Like the minimum wage, the network has allowed the group to get a better sense of overarching labor issues. The sessions with workers and one another allowed the priests to practice one of the most useful elements they identified in Evangelii Gaudium: authentic listening in an effort to answer the questions that people ask, instead of the ones they're not.
While their discussions previously have centered on immigrant workers and their rights, the Atlanta meeting exposed that immigrants aren't the only ones facing challenges.
"When you start expanding the conversation, you realize this is all over this country and in just about every walk of life," Kiley said, including service industry employees, nurses, adjunct professors, landscapers and even managers in downsizing companies.
"We can't equate workers' issues equal to immigrant issues. It's no longer true," Fr. Tony Cutcher, president of the National Federation of Priests' Councils, said.
Helton's story helped that point resonate.
Shellabarger said he had not before seen a company act "so callous and so direct" in attempting to bypass benefits for workers.
"If it's allowed to stand, [it] will have an impact on not just the workers at this particular college but workers in many other areas. So I'm quite concerned about what I heard," he told NCR.
As for Helton, she and her co-workers have asked Sodexo for a fair process to decide on unionization.

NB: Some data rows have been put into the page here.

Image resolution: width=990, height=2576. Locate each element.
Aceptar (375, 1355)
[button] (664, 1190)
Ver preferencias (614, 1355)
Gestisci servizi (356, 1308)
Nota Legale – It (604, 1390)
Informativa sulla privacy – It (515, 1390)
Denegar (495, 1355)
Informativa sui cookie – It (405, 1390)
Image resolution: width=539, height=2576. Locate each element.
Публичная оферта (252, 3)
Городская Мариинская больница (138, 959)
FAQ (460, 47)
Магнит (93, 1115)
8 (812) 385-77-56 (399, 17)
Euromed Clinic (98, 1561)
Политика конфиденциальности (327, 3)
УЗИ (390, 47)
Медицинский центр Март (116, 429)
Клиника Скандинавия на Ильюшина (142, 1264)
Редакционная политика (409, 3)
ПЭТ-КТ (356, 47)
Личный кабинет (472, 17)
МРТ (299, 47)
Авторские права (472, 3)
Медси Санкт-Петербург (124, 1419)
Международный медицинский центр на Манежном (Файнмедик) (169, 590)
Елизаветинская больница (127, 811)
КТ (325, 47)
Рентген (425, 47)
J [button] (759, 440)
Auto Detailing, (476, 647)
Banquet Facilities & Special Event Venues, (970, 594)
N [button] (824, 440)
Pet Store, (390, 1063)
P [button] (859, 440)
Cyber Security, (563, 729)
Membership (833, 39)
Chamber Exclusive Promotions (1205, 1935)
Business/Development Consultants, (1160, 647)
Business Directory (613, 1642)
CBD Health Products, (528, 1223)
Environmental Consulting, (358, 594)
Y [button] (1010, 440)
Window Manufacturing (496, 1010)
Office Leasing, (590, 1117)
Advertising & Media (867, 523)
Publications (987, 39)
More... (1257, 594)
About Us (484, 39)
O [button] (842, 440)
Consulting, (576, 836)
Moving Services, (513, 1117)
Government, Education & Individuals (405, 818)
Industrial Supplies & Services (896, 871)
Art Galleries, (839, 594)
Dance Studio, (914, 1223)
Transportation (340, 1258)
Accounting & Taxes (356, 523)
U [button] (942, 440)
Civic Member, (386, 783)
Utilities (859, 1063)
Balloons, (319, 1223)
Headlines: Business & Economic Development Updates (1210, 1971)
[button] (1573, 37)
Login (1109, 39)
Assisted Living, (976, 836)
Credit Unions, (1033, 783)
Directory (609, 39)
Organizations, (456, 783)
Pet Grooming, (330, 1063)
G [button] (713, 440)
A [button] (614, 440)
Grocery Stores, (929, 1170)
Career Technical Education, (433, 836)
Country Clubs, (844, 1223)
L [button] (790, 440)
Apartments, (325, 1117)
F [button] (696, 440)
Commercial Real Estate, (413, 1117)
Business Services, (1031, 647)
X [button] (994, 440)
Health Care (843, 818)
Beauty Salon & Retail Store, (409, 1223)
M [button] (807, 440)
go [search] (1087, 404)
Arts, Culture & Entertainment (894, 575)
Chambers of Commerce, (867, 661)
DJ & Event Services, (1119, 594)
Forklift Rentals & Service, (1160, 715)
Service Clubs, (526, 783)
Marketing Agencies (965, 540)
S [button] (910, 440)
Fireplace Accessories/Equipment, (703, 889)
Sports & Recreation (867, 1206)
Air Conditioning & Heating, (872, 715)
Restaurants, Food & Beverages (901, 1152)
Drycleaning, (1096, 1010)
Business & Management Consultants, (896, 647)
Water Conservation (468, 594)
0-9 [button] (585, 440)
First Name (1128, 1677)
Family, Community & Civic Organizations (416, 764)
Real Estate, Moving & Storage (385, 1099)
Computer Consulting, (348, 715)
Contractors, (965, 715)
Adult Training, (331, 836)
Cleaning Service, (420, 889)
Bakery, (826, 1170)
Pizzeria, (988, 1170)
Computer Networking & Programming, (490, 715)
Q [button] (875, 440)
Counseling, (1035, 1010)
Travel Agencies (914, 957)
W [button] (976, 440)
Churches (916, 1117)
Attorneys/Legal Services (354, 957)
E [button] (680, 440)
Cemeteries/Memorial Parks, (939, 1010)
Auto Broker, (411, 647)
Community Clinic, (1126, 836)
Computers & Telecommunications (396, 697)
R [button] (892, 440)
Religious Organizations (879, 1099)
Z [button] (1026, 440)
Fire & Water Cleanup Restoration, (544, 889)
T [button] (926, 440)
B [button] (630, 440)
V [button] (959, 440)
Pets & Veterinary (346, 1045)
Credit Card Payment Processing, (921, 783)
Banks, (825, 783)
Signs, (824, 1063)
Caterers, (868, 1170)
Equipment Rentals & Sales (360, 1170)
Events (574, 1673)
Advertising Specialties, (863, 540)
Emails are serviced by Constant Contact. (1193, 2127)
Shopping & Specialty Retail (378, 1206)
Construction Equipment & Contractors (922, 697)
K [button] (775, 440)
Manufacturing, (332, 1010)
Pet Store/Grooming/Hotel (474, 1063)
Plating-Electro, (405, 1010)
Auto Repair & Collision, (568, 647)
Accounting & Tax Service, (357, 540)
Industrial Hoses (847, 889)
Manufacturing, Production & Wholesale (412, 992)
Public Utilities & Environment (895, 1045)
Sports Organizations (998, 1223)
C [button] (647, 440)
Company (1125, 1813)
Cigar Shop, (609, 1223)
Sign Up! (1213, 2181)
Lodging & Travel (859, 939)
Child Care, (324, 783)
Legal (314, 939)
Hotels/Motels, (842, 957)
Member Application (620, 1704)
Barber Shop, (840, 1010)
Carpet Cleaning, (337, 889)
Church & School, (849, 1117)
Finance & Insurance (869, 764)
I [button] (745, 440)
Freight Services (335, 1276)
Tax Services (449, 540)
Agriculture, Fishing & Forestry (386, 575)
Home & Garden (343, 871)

From the priests, she said more than anything she heard an eagerness to help and suggested they provide support and education and, above all, hope.
"Hope that things can be better and that you have people that care and beside you and want genuinely to make things better, that's very powerful," she said.
The hope for the priests is that Helton and the workers who have met with the initiative at its previous national gatherings and smaller meetings will bring a message back to their co-workers and communities.
"They're going to say, You will never guess who's behind us 100 percent: the priests of the United States," Cutcher said.